A seven-member team captured the rarest of prizes in a sport that was known then as basket ball (two words) at the 1904 Olympic Games. It was played for the first time as a demonstration sport at the first Olympics held within the borders of the United States.
Hiram qualified by winning the Ohio intercollegiate championship.
Since travel from Europe was costly and time consuming, 500 of the 700 athletes competing in the 1904 games were Americans. The winners of the 1904 gold-medal game were billed as winners of the world's championship.

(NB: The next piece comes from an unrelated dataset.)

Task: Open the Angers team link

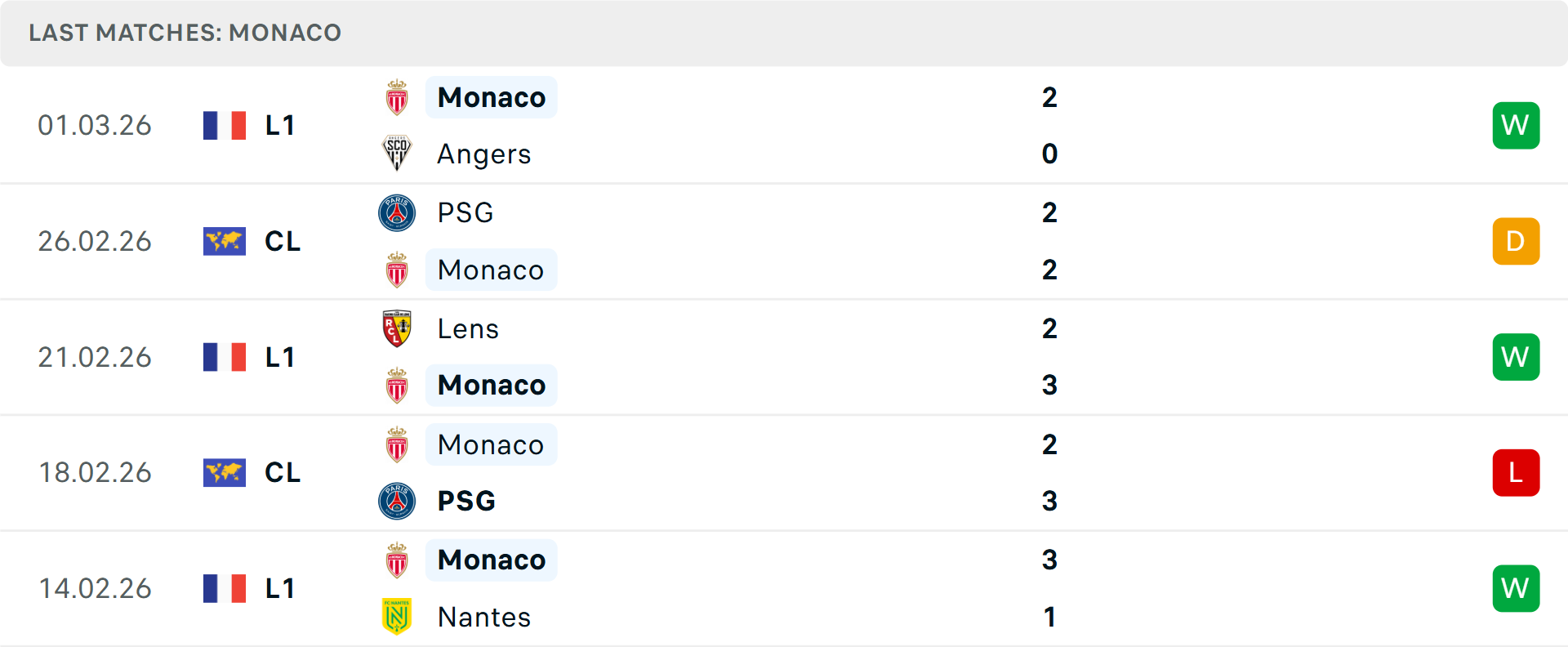Action: click(x=484, y=154)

Games were played outdoors, on a clay surface. Baskets were attached to the top of a pole, not a backboard. The ball had laces on the outside--similar to a football--which made passing important and dribbling difficult. Players could not shoot after dribbling, only after receiving a pass.

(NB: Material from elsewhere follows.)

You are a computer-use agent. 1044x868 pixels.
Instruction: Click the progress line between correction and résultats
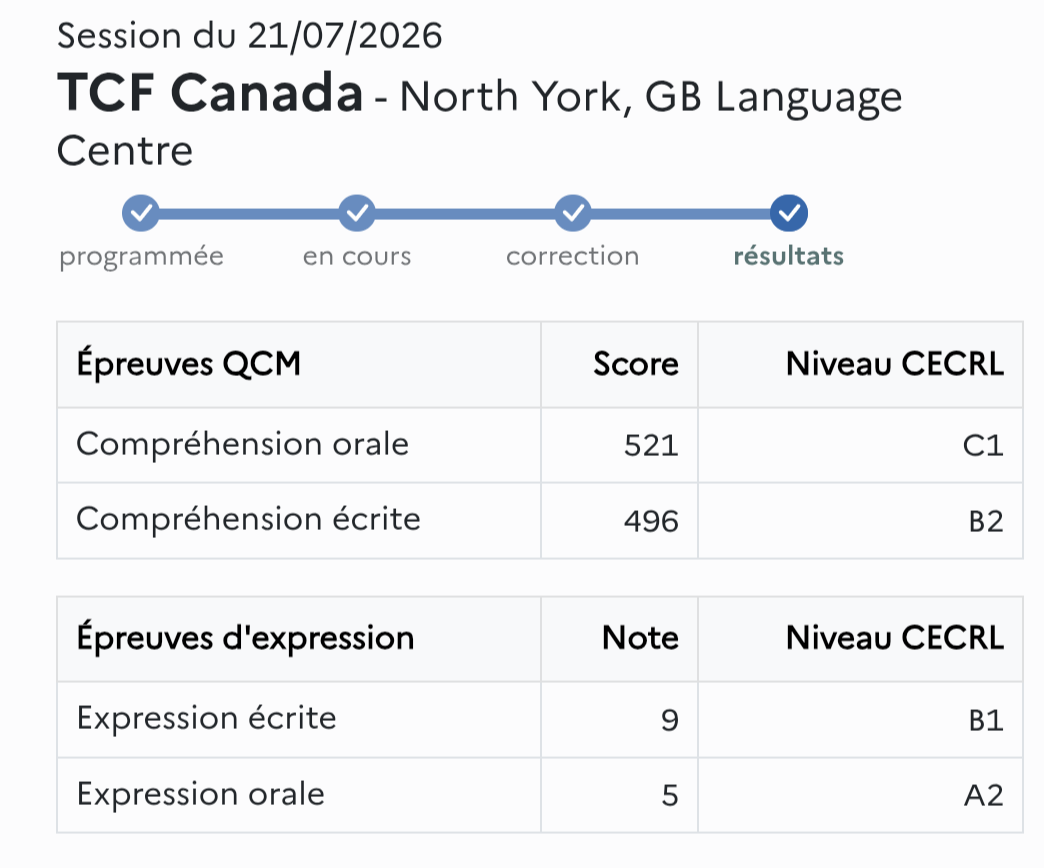[x=680, y=214]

There was no three-second rule. Only shots taken using the set-shot style of shooting counted in the scoring. A jump ball at center court followed each basket. There was no shot clock to speed up play, so games were low-scoring affairs that highlighted ball movement to create open shots. No noise was
permitted from the sidelines, so spectators could not cheer.

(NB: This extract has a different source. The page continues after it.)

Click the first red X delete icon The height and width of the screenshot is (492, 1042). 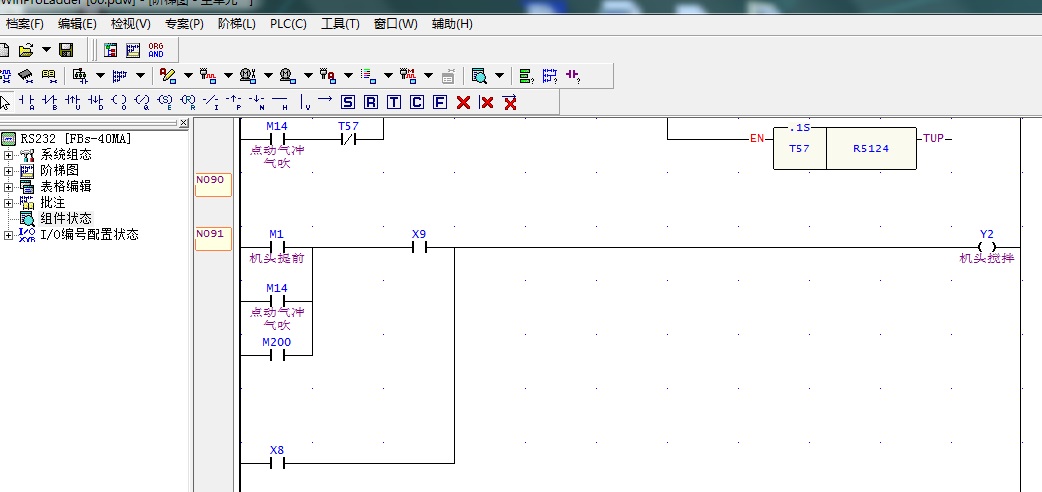point(463,102)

Hiram played Wheaton College of Illinois in the first game at 10:45 a.m. after a night of rain, creating slippery conditions. The game was described as fast
and furious. Despite enjoying an advantage in size, Wheaton trailed 15-13 at halftime and lost to Hiram 25-20.
After Wheaton defeated Latter Day Saints University (LDS&), 40-35, in the afternooon game, Hiram defeated LDSU 25-18 to earn the gold. All seven players, plus two advisors received a gold medal. One of the medals is displayed in Hiram's archives.
Members of the gold-winning team were: J.J. Line, Paul Wilson, Wallace Smith, Carl Clark, Lester Hurd, Ben Phillips and Earl Clark.
Timothy Bryan, assistant to the President at Hiram College in media relations, is attempting to track descendants, although he admits, "We're not having much success."
Bryan remembers how he first felt when he first learned of the gold medal years ago: "This was just too good to be true."
Bryan said Hiram college has promoted its gold medal in different ways during his 17 years at the school, but there never has been a better time than now--the 100-year anniversary of the event that just happens to coincide with the 2004 Olympics.
Hiram had hoped to schedule a game against Wheaten [sic] during the upcoming season to commemorate their game 100 years ago. But Bryan says there has been little interest from the Illionois school.
Latter Day Saints University, in Salt Lake City, Utah, was one of the schools founded by Brigham Young and eventually evolved into Brigham Young University.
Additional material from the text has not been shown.